Cummings, “Bu güvensizliğin Tinubu’yu döverken kullanılan sopa olduğunu biliyoruz ve zaten burnunun kanlı olduğunu da biliyoruz” dedi.
Geçtiğimiz Pazar günü Benin misyonunun görkeminden keyif alan Tinubu, yaptığı açıklamada Nijerya güçlerini övdü ve “Nijerya silahlı kuvvetlerinin anayasal düzenin savunucusu ve koruyucusu olarak cesurca durduğunu” söyledi.
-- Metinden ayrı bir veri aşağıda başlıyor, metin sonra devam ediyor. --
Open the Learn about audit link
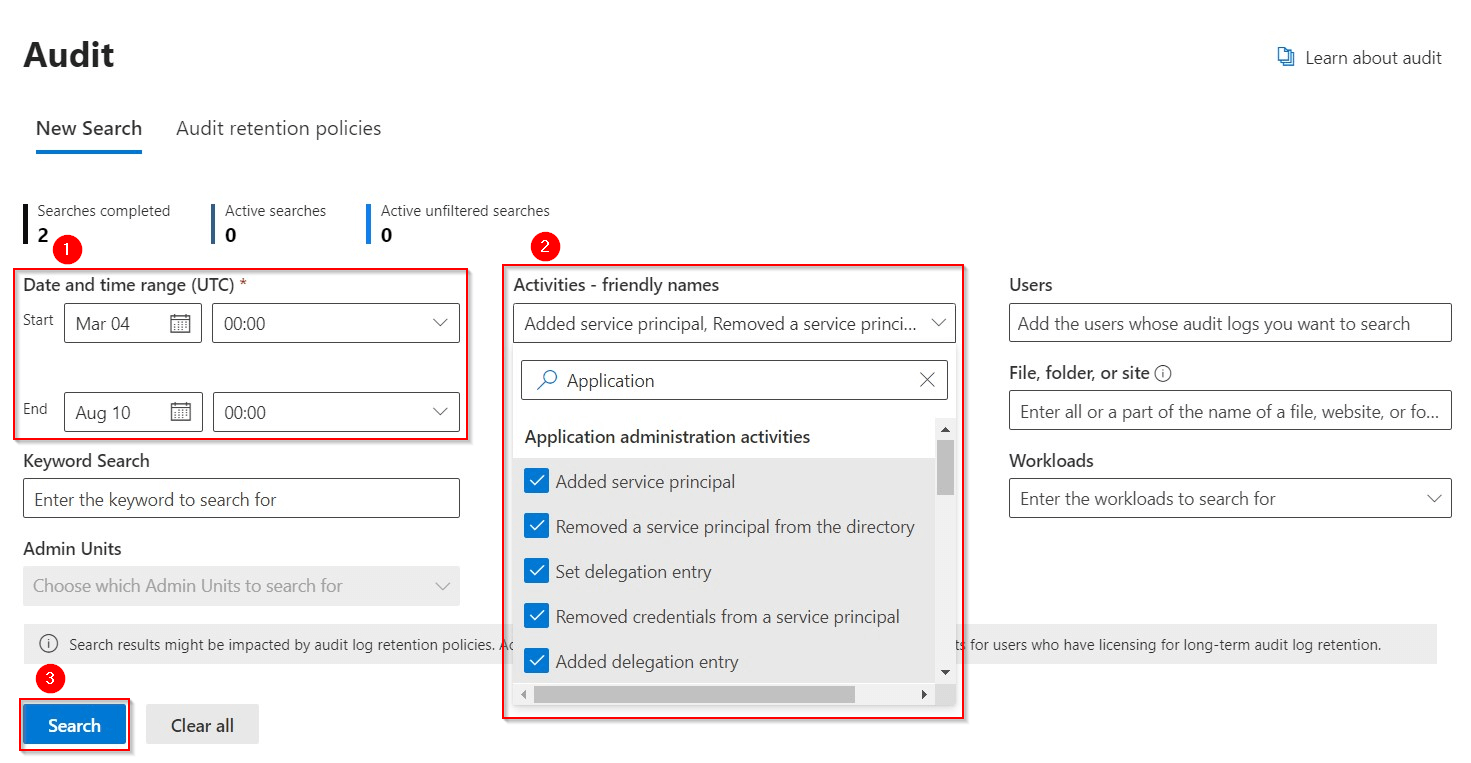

Bir grup Nijeryalı vali de başkanın eylemini memnuniyetle karşıladı ve bunun Nijerya’nın bölgesel güç statüsünü güçlendireceğini ve daha fazla darbeciyi caydıracağını söyledi.
Henüz ormandan çıkmadık
Analistler, ECOWAS’ın yeniden uyandığı ve gelecekteki darbecilerin cesaretinin kırılacağı yönünde bir algı varsa, gerçeğin bu kadar olumlu olmayabileceğini söylüyor. Beacon Security’den Adamu, bloğun yeniden ciddiye alınmadan önce, özellikle demokrasiyi savunmak ve hükümetler kitlesel ayaklanmalara veya darbelere karşı savunmasız hale gelmeden önce sahte seçimler yapmak konusunda hâlâ yapması gereken çok şey olduğunu söyledi.
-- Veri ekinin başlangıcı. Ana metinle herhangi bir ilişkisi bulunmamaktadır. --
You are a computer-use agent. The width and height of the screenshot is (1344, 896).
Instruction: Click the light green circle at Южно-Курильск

Örneğin Benin’de ECOWAS, 2016’dan bu yana iktidarda olan Başkan Talon’un giderek otokratik hale gelmesine ve önceki iki başkanlık seçiminde muhalefet gruplarını engellemesine rağmen tepki vermedi. Hükümeti, ana muhalefetteki rakibi Renaud Agbodjo’yu bir kez daha gelecek Nisan’da yapılması planlanan seçimlerden men ederken, Talon’un seçtiği eski maliye bakanı Romuald Wadagni bariz favori olarak görülüyor.
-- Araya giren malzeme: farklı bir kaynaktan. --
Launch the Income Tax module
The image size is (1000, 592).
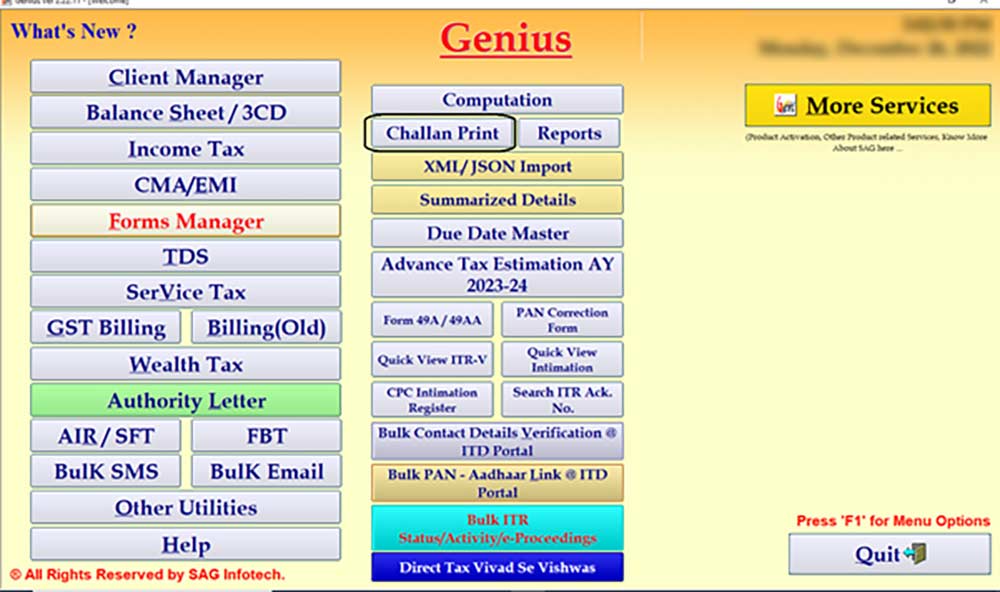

Adamu, “Seçimlerin önceden planlandığı açık” dedi. “Alt bölgenin tamamında hukukun üstünlüğü ilkesinden vazgeçilmeyen ve halkın sesinin korkusuzca duyulduğu tek bir ülkeyi işaret etmek zor.”
Adamu, ECOWAS’ın üye devletleri demokratik ilkeler konusunda proaktif bir şekilde yeniden eğitmesi, Benin örneğinde olduğu gibi hatalarda onları sorumlu tutması ve ardından tehditler ortaya çıktığında müdahale etmesi gerektiğini ekledi.
Blok bunu dikkate alıyor gibi görünüyor. Başarısız Benin darbesinden iki gün sonra, 9 Aralık’ta ECOWAS olağanüstü hal ilan etti.
ECOWAS Komisyonu başkanı Omar Touray, Abuja genel merkezindeki bir toplantıda, “Son birkaç haftadaki olaylar, demokrasimizin geleceği konusunda ciddi bir iç gözlem yapılmasının gerekliliğini ve topluluğumuzun güvenliğine acil yatırım yapılması gerektiğini gösterdi.” dedi. Touray, bloğun dış etkiler nedeniyle bölünmesi nedeniyle seçim bütünlüğünün aşınması ve artan jeopolitik gerilimler gibi darbe riski oluşturan durumlara dikkat çekti. Şu anda ECOWAS üyesi ülkeler Fransa gibi Batılı müttefiklere yakın dururken, AES sıkı bir şekilde Rusya yanlısı.
Bloğun karşı karşıya olduğu bir diğer zorluk da Fransa’nın Abuja ile artan yakınlaşmasının ortasında AES eyaletleriyle olası çatışmaları yönetmek. Cummings, Paris’in Frankofon Batı Afrika’da düşmanlıkla karşı karşıya kalmasıyla, aynı olumsuz sömürgeci itibara sahip olmadığı ve bölgedeki Fransız ticari çıkarlarını korumak için yararlı olarak algıladığı Nijerya’ya yaklaştığını söyledi. Aynı zamanda, ECOWAS hala üç haydut eski üyeyi kendi saflarına çekmeyi umuyor ve Gana gibi ülkeler halihazırda askeri hükümetlerle ikili ilişkiler kurmuş durumda.
“Bunun zorluğu AES’in müdahaleyi görmesidir. [in Benin] Adamu, “ECOWAS’ın kendisinin değil, Fransa’nın tasarladığı bir eylem” dedi. Fransa’nın, AES’in yararına olabilecek bir müdahaleyi kışkırttığını görmenin, Paris’in bölgenin işlerine burnunu soktuğu ve onları daha da uzaklaştırabileceği yönündeki daha önceki şikayetlerini güçlendirdiğini söyledi.
“Artık Fransa’nın bunu yaptığını düşündükleri bir durumla karşı karşıyayız ve üzücü olan şey şu ki ECOWAS’ın bu düşünceyi ortadan kaldırdığını göremedik, dolayısıyla ECOWAS yedek gücü [re]tartışmalı bir adımla başladı” diye ekledi Adamu.